Santor was like unto Medusa himself, his craggy features like a cliff face shorn from the flanks of a mountain, his grey eyes like the great storms that tore the skies of his home world. Upon his induction into the Legion, many decades ago, his left hand had been removed and a bionic replacement grafted in its place. Since then, both his legs had been replaced, as had the remainder of his left arm.

*You are much more than that to me, Santor,' said Ferrus Manus, placing his hands on his equerry's shoulder guards. *You are the ice that quenches my fire when it threatens to overwhelm the good sense the Emperor gave me. Very well, if you won't let me take his head, what punishment would you suggest?'

Santor took a deep breath as Ferrus Manus turned away from him and returned to his armourers, the dreadful respect the primarch instilled leaving his mouth dry.

Angrily, he pushed aside his momentary weakness and said, *Captain Balhaan will have learned from this debacle, but I agree his weakness must be punished. To remove him as captain of the Ferrum would damage the morale of the crew, and if they are to restore their honour, they will need Balhaan's leadership.'

*So what do you suggest?' asked Ferrus.

*Something to make it clear that he has earned your ire, but which shows that you are merciful and willing to allow him and his crew the chance to earn back your trust.'

Ferrus Manus nodded as the armourers fitted his breastplate to his backplate, his silver arms extended either side of him as they dipped linen cloths into iron bowls of scented oils and applied them to his hands.

*Then I will appoint one of the Iron Fathers to joint command of the Ferrum,' said Ferrus Manus.

*He won't like that,' warned Santor.

*I'm not giving him a choice,' said the primarch.

THE ANVILARIUM OF the Fist of Iron resembled a mighty forge, huge, hissing pistons rising and falling at the edges of the audience chamber, and the distant clang of hammers echoing through the sheet metal of the floor. It was a cavernous space, with the pungent aromas of oil and hot metal heavy in the air, the space redolent of industry and machines.

Santor relished the chance to come to the Anvilarium, for mighty deeds were planned and unbreakable bonds of brotherhood were forged here. To be part of such a fraternity was an honour few would ever dream of, let alone achieve.
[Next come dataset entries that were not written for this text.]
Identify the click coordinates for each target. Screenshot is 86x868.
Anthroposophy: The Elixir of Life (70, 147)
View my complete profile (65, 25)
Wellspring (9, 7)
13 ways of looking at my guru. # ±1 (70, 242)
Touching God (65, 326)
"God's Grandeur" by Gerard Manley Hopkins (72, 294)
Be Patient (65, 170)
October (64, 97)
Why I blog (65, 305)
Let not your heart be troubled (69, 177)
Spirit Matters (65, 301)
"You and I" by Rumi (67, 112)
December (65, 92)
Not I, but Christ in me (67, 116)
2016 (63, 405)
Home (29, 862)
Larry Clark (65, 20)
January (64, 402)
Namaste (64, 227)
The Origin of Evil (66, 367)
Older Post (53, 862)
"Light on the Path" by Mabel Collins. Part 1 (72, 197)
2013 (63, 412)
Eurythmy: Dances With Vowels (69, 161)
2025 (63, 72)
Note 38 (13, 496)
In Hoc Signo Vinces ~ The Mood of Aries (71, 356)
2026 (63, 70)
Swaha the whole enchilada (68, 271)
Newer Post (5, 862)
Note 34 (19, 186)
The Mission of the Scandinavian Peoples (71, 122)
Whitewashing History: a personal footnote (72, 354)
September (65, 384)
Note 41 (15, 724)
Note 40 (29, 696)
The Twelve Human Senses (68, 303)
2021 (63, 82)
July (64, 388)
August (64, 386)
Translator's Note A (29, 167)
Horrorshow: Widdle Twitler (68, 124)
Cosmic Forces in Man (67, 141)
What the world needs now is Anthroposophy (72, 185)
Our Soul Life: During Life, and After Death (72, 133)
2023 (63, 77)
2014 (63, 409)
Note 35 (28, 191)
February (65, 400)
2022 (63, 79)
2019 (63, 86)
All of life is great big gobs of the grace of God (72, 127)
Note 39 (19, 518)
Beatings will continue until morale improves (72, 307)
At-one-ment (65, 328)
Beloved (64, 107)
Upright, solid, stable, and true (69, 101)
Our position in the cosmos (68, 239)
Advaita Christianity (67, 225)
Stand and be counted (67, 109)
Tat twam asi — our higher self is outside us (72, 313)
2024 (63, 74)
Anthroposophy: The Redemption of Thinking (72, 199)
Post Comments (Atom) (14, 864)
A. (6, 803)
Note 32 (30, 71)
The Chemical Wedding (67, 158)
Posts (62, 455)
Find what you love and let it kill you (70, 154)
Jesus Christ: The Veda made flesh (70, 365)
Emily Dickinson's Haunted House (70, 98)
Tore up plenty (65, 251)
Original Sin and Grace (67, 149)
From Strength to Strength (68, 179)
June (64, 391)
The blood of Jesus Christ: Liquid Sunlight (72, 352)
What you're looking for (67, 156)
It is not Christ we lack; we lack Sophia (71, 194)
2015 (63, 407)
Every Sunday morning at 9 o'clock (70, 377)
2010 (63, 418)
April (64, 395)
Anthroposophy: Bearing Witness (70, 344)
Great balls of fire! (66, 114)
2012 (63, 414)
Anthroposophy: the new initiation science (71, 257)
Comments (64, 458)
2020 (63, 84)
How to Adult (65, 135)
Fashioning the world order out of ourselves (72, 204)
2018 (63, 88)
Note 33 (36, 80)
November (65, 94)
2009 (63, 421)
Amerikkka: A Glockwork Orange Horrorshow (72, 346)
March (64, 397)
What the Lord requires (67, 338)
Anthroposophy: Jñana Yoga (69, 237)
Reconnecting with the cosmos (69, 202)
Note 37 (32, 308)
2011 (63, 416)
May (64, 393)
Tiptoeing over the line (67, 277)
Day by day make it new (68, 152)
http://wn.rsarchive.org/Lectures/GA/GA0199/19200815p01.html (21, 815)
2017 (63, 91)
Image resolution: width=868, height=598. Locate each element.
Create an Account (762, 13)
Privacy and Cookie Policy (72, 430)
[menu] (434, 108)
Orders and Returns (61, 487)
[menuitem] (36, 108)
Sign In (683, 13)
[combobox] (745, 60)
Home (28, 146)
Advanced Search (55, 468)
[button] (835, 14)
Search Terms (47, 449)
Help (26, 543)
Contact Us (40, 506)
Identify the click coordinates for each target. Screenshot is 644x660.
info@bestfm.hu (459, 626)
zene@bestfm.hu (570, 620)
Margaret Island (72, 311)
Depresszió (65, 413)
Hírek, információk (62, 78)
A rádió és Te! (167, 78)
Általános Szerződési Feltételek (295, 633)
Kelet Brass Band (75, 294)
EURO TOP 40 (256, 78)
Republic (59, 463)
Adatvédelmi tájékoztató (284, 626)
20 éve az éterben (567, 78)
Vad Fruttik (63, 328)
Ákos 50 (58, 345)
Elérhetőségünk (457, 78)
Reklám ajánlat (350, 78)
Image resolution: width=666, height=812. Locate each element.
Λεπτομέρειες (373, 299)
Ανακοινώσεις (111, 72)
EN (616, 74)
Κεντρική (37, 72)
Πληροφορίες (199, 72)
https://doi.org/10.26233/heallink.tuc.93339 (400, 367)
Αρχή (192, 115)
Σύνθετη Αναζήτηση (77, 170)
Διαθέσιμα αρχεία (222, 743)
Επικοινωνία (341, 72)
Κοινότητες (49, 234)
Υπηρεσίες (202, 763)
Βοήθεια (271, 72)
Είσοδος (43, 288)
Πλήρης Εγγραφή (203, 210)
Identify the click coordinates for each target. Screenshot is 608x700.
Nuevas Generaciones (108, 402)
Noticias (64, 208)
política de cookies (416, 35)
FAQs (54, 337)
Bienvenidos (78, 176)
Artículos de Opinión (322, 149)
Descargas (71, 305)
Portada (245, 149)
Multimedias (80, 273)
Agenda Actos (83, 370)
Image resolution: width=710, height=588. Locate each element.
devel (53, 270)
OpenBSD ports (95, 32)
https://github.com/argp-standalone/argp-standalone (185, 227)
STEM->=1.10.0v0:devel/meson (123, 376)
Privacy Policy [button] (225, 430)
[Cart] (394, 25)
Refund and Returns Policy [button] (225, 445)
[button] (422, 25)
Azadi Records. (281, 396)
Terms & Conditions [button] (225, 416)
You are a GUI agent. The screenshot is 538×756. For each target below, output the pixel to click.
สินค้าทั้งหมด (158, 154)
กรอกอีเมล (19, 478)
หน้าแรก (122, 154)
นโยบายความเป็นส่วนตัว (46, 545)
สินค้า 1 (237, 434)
It had been two months since Captain Balhaan's disastrous encounter with the Diasporex ships, and the 52nd Expedition was no nearer to achieving the destruction of the enemy fleet. The new caution engendered by Balhaan's punishment ensured that no other vessels had been lost, but also meant that there had been few opportunities to engage in a decisive battle.

Santor and the rest of his warriors of the Avernii Clan stood at parade rest flanking the great gate that led into the Iron Forge, the primarch's most secret reclusiam. The Morlocks gathered at the far end of the Anvilarium, the glimmering steel of their Terminator armour reflecting the red flames of the torches that hung in iron sconces on the walls. Soldiers and senior officers of the Imperial Army stood together with the robed adepts of the Mechanicum, and Santor nodded respectfully as he caught the glowing eye of their senior representative, Adept Xanthus.